Challenge API Policy

Challenge API policy: this agent is configured to use only the DeepSeek API for cost reasons. Challenge runs must use DEEPSEEK_API_KEY and the configured DeepSeek model. Do not add or rely on Chutes, OpenRouter, Anthropic, OpenAI, or other provider fallbacks for challenge execution.


Installation

# Via pyproject.toml
pip install .

# Via requirements.txt
pip install -r requirements.txt

Usage

export DEEPSEEK_API_KEY="your-token"
export DEEPSEEK_BASE_URL="https://api.deepseek.com"
export LLM_MODEL="deepseek-v4-pro"
python agent.py --instruction "Your task here..."

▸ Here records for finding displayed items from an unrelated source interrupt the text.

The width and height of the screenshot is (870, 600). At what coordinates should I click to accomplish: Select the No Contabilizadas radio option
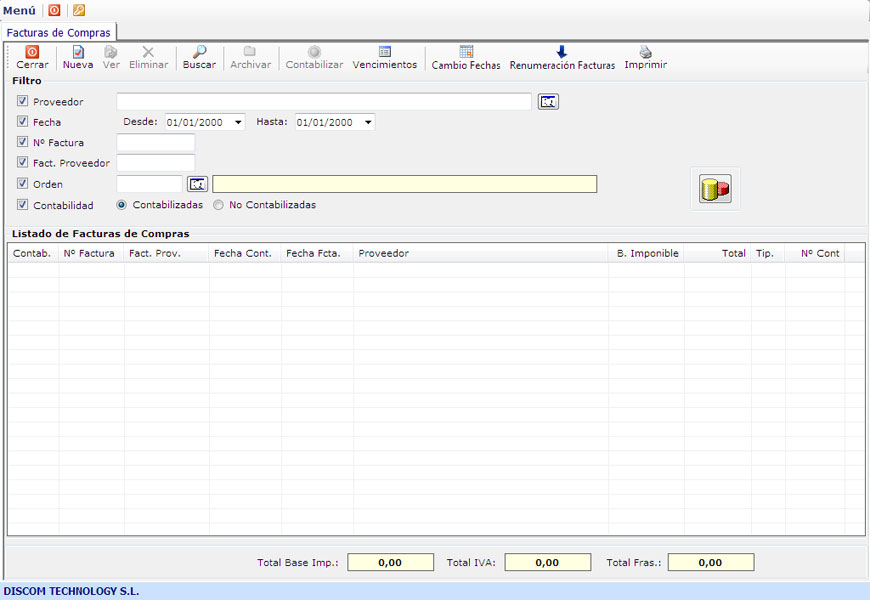[x=218, y=205]
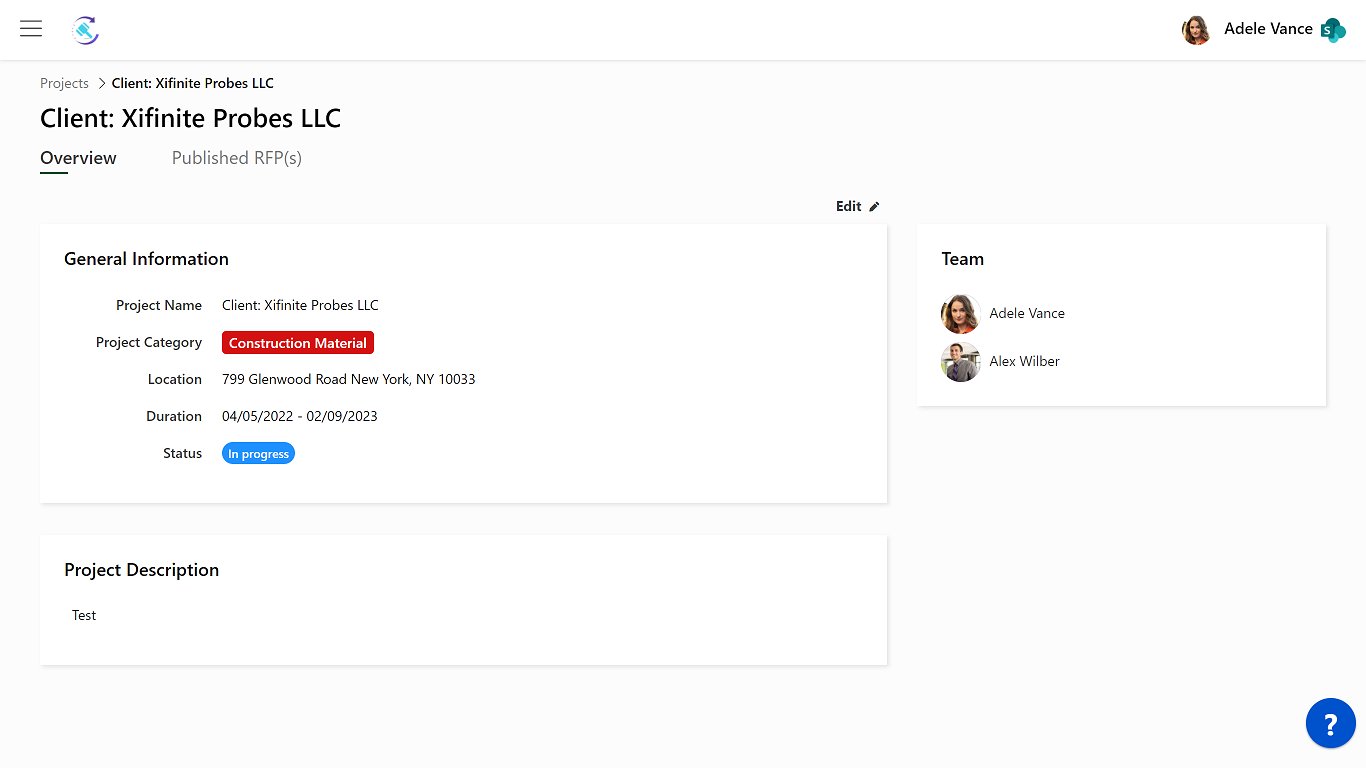Click Adele Vance's header profile avatar

click(1196, 30)
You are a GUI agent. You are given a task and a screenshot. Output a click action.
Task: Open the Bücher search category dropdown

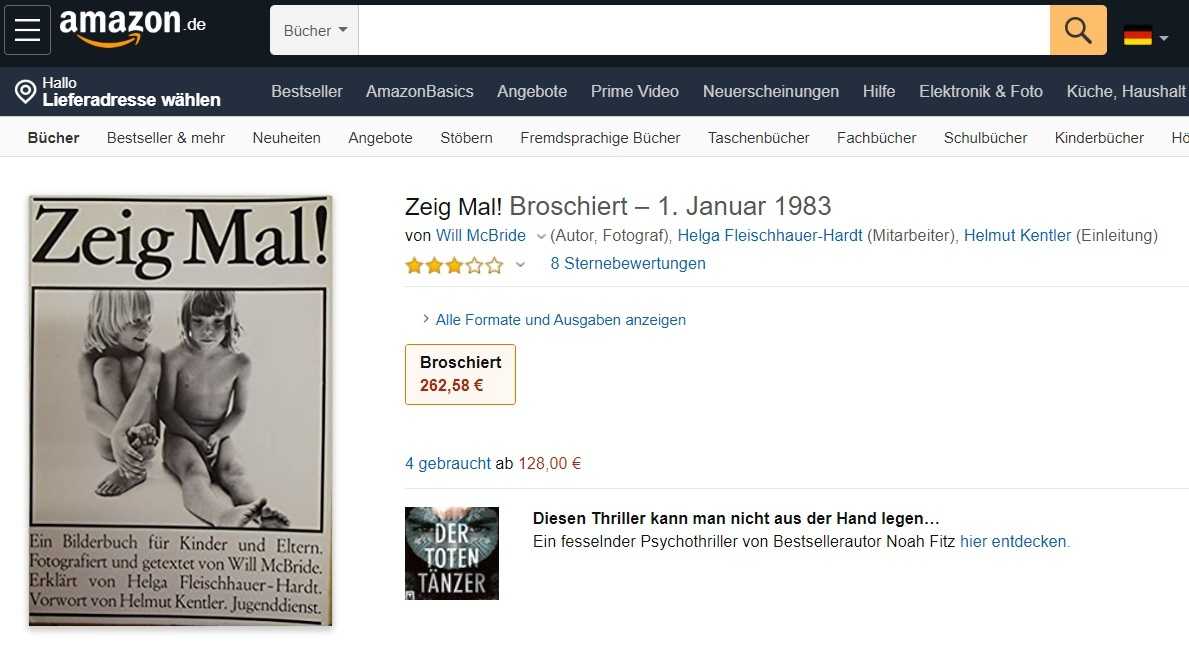[x=315, y=30]

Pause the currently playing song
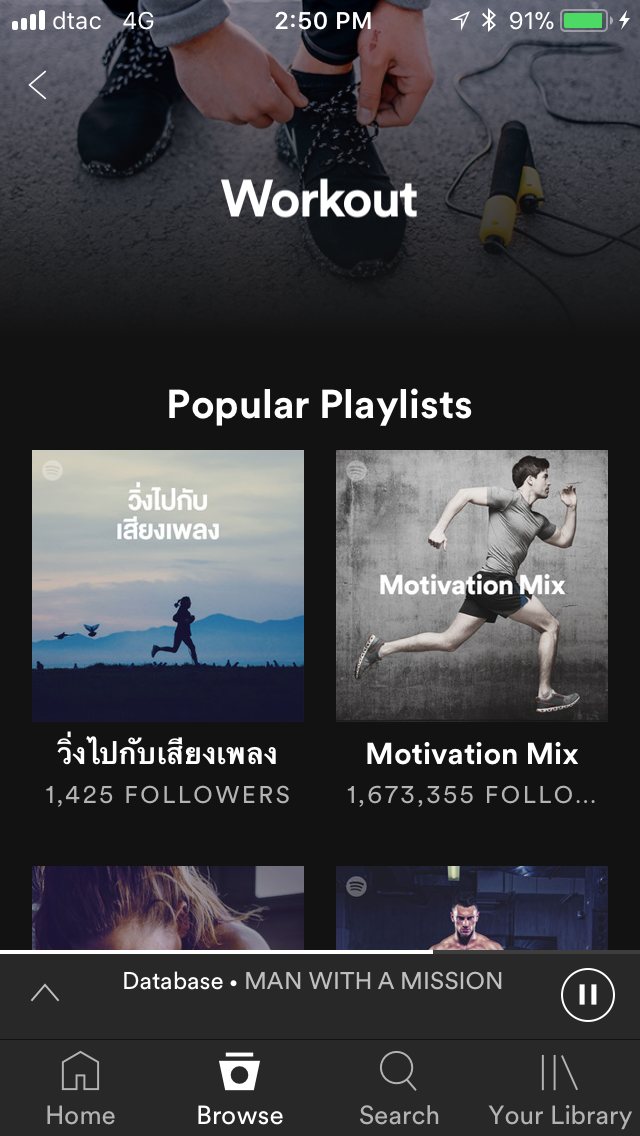pyautogui.click(x=587, y=995)
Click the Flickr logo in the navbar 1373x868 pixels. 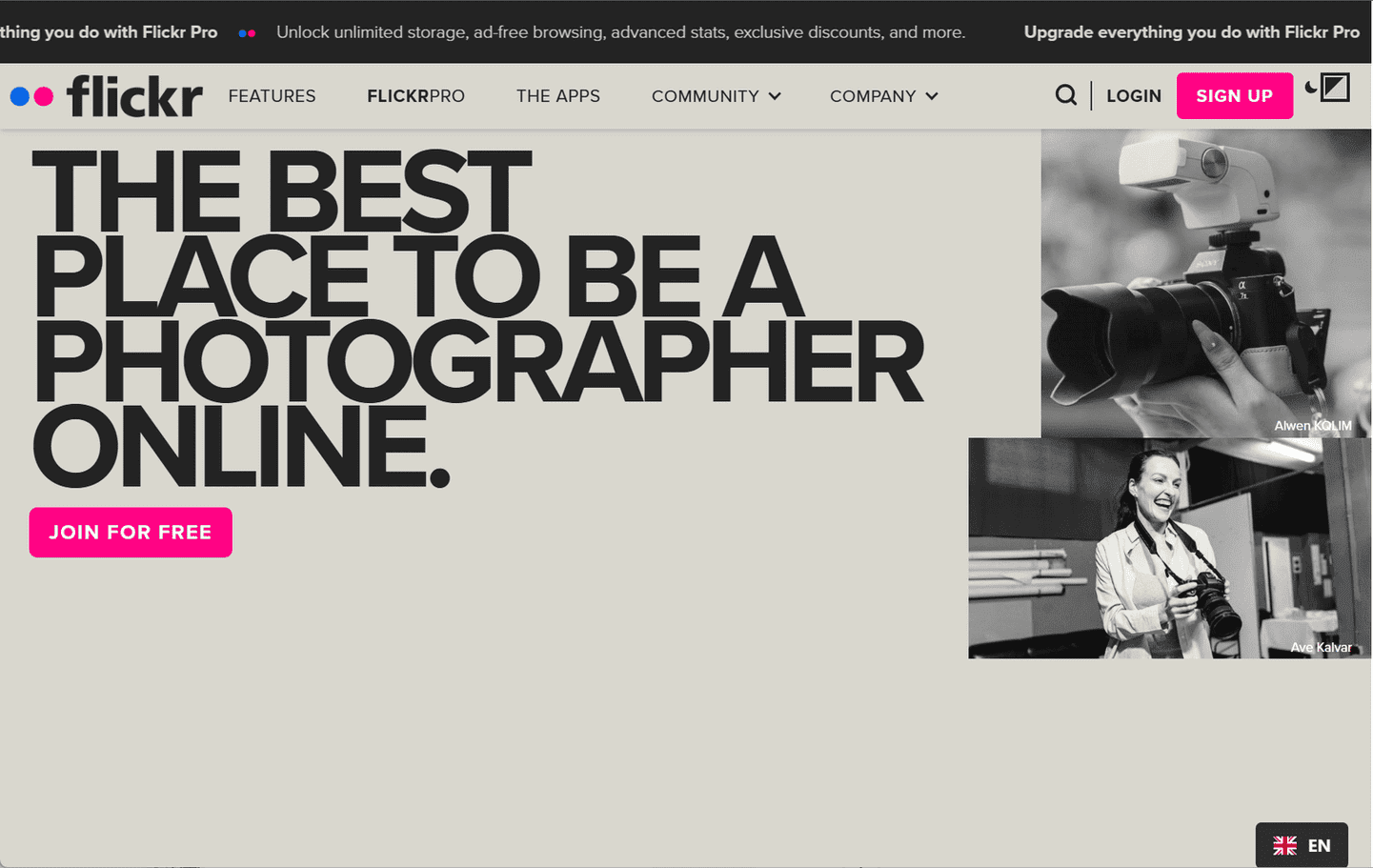tap(107, 96)
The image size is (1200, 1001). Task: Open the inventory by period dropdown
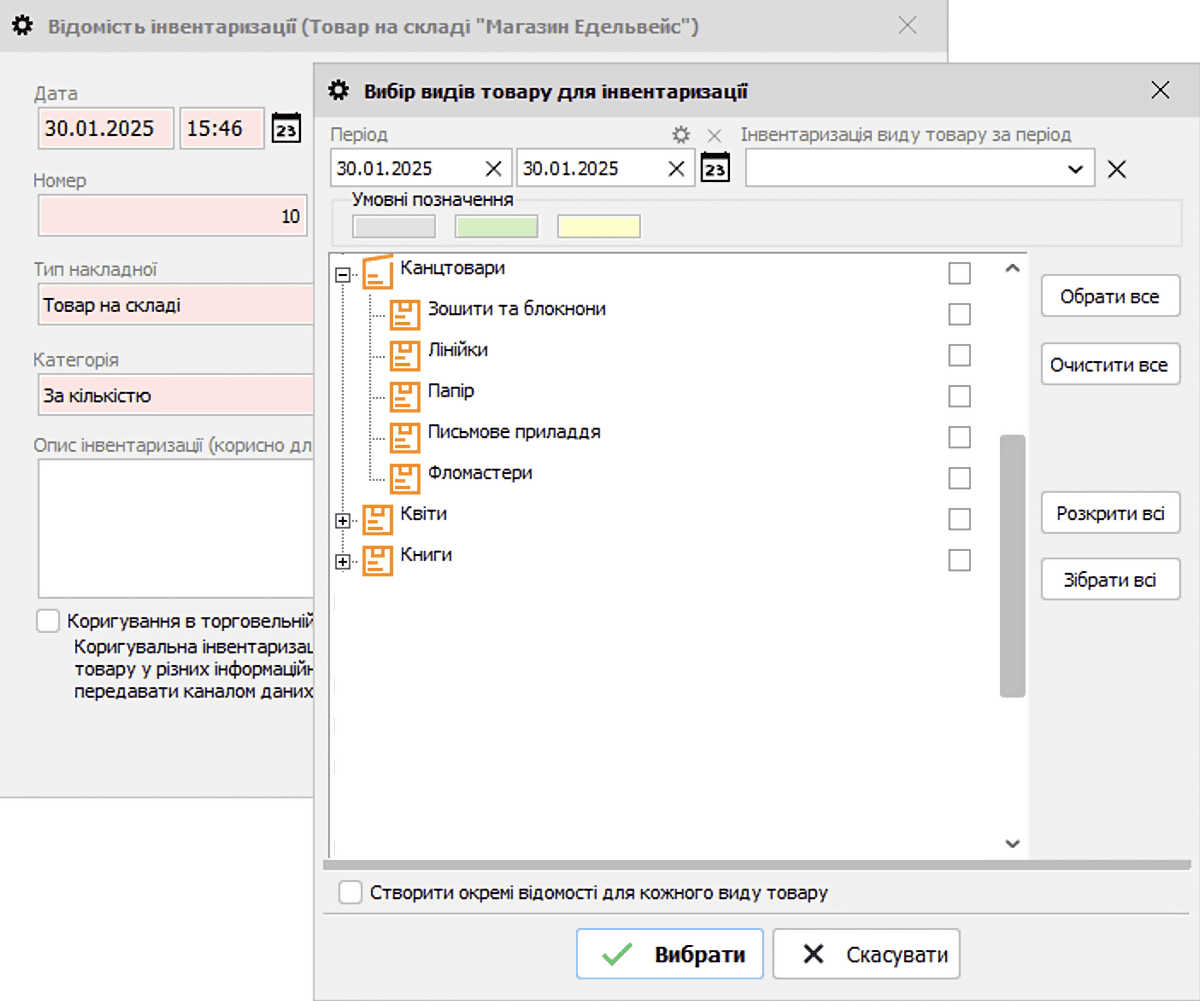click(1076, 169)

Agent-Challenge ZIP Entrypoint

Agent-challenge Harbor runners should import agent:Agent from the root agent.py file in the submitted ZIP. The same file also remains available for local --instruction runs. Harbor execution uses src/tools/harbor_registry.py so task tools run through environment.exec in the remote task workspace. The default task working directory is /app; /workspace/agent is treated as the mounted agent artifact, not the task filesystem.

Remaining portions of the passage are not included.